Abstract

Negative stiffness vibration isolation devices have attracted significant attention and research interest for their ability to enhance the low-frequency vibration isolation performance of passive vibration isolators. However, their narrow linear negative stiffness region has hindered their broader application. To address this limitation, a novel design method for vibration isolators is proposed, integrating the permanent magnetic negative stiffness device (NSD) with the displacement amplification mechanism (DAM). The paper begins by presenting a specific vibration isolator design method and analyzing the kinematic relationship. Next, a single-degree-of-freedom (SDOF) nonlinear equivalent model of the vibration isolator is established using the pseudo-rigid-body model (PRBM) approach. Numerical simulations are then conducted to obtain the transmissibility of the isolator. Furthermore, two isolators—one with the displacement amplification effect and another without—are manufactured, and experimental investigations are carried out.

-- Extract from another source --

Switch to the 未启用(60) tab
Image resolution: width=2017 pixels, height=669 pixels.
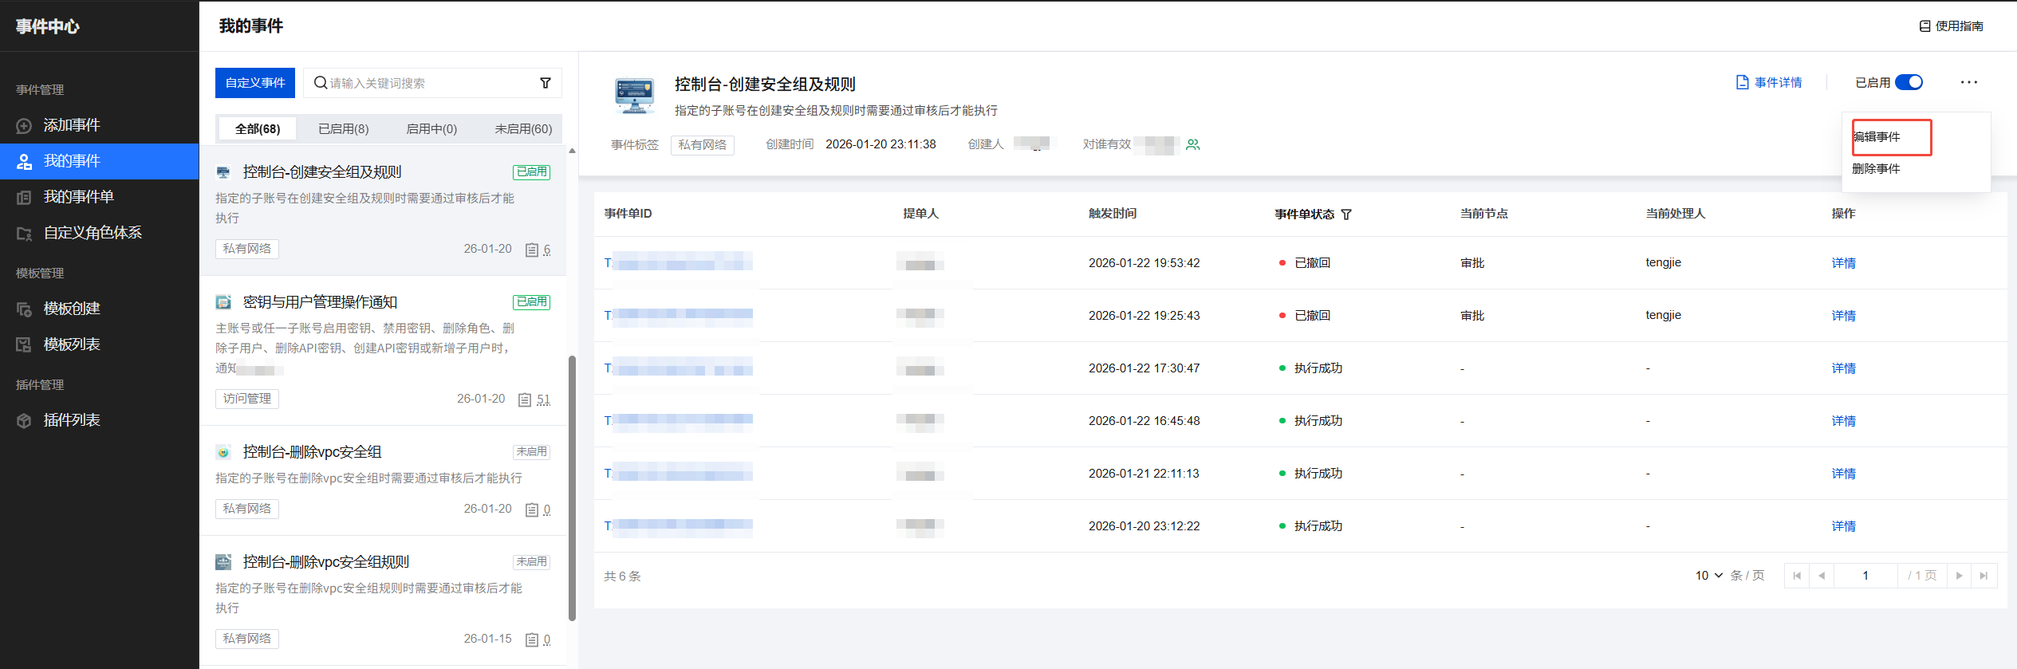(523, 129)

The experimental results confirm that the incorporation of the displacement amplification mechanism effectively expands the linear negative stiffness region of the negative stiffness magnet pair, enabling wide-frequency and large-amplitude vibration isolation. Notably, these experimental findings align well with the simulation results. In summary, this paper proposes a creative design method for wide frequency and large amplitude vibration isolators, and proves it through theoretical analysis and experimental validation.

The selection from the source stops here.